Today, elections in Tanzania take place with more than 22 million Tanzanians going to the polls to elect new parliamentary and national leaders.
This is one of the most hotly contested elections in the history of Tanzania with the opposition and the ruling party both running neck and neck according to opinion polls.
The opposition under the umbrella coalition Ukawa, is fielding a main candidate-Edward Lowassa against the longest ruling party, Chama Cha Mapinduzi (CCM), John Magufuli setting the stage for a very tight race.
With the election outcome expected to go either way and growing fear of post poll violence, tension is building up. A few hitches could see the very peaceful democracy fall into post poll chaos.
The Tanzania National Electoral Commission is tasked with ensuring a free and fair process. However, some voters have alleged that they could be denied an opportunity to cast their votes.
There have been complaints that names are missing from the electoral registers, shifting of voters to polling centres where they had not registered as well as allegations that almost 200,000 foreign nationalities have been illegally registered to participate in the polls are some of the major concerns.
The National Electoral Commission states that nobody shall be allowed within a radius of 200 metres from the polling station after they have cast their vote on Sunday. The electorates have also been advised not to wear or display party symbol, card or emblem that would indicate their choice for a particular candidate.
This directive has been strongly supported by the outgoing president Jakaya Mrisho Kikwete who cautioned that the government would deal with those who chose to stay behind in the name of guarding votes. According to president Kikwete such people would disrupt peace and the entire electoral process. However, this ruling is seen as a form of intimidation by the opposition party.
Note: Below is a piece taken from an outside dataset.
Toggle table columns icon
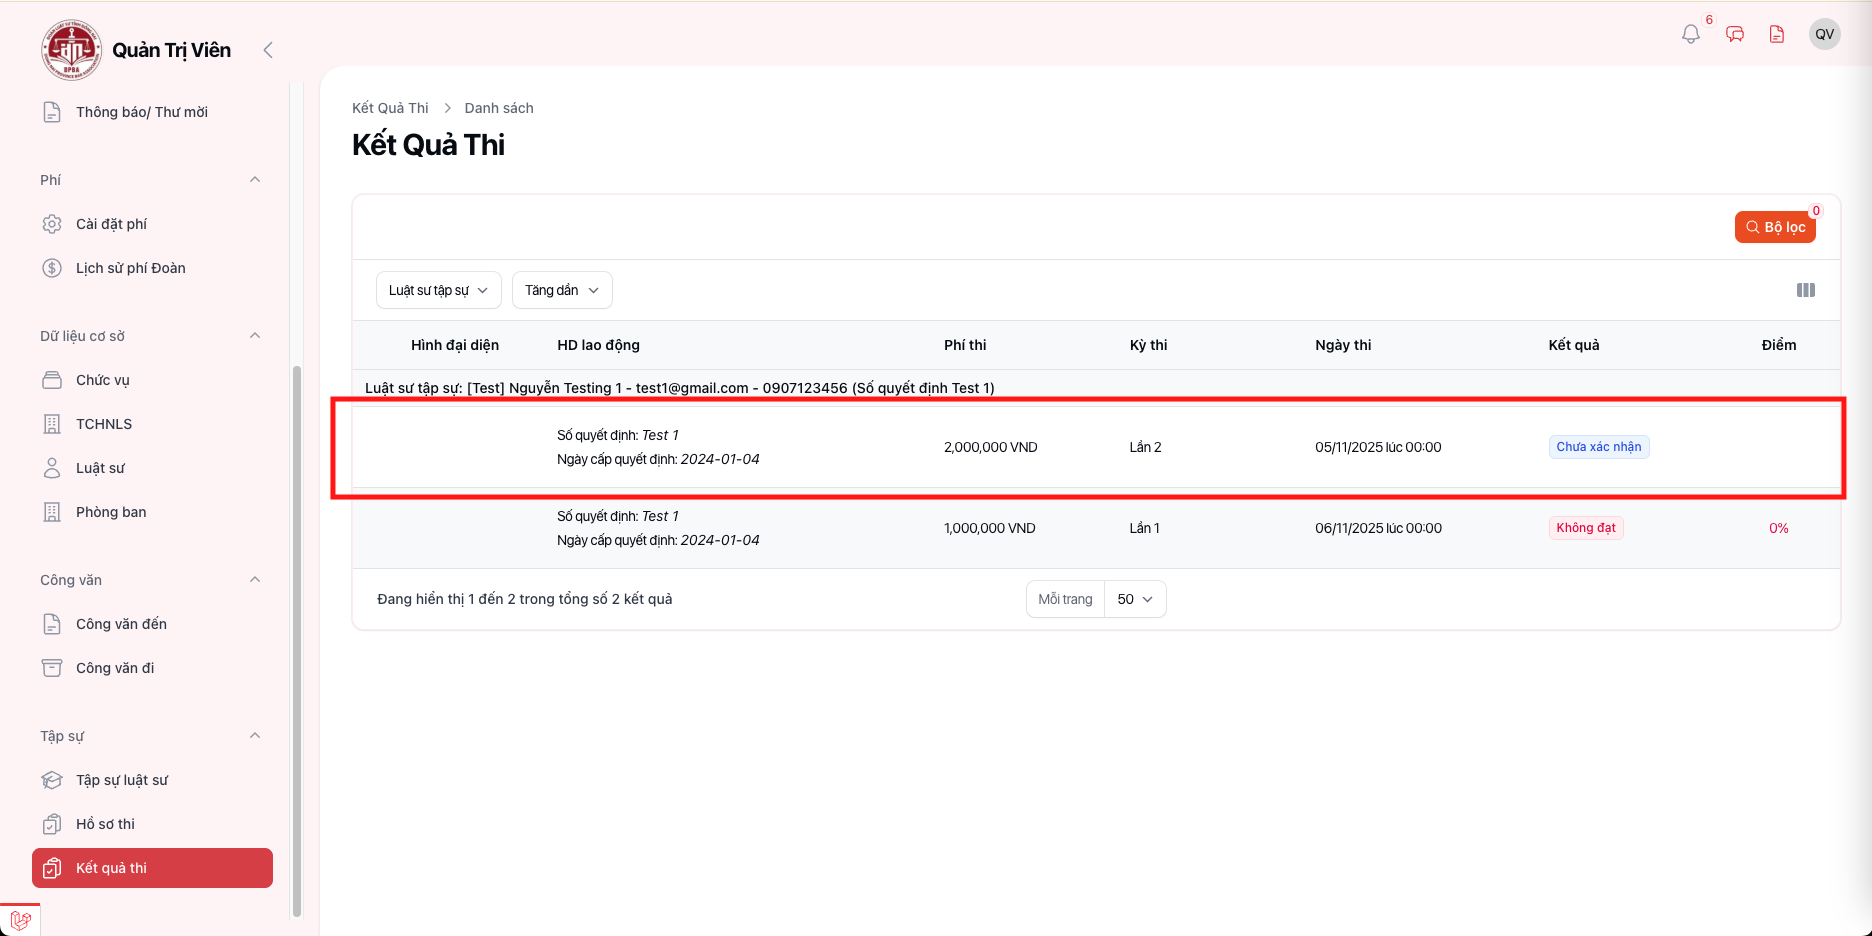The image size is (1872, 936). pos(1805,290)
They have gone to court to challenge this restriction which they claim affects the voters rights to participate fully in the electoral process. The outcome of this case is yet to be determined.
Despite these hitches, the judiciary says it expects that the exercise will be free and fair. It is prepared to deal with election petitions should they arise. Chief Justice Mohammed Chande Othuman states any election cases will be heard and determined six months after the elections.
Quoted in a local Tanzanian daily, he said ” Electoral process cannot be said to be complete or to have concluded when there are still pending election petitions in court. In dealing with election petitions, courts also play an important role of safe-guarding democracy and protecting the electoral rights created by Statute.
“This is one of the reasons why the election petitions need to be accorded priority, [efficiently] tracked and disposed of in a timely fashion”
Elections remain sensitive in rising democracies in Africa such as Tanzania. There are fears that if there is poor handling this could result in chaos and potentially lead to sporadic violence as was the case in Kenya in 2007.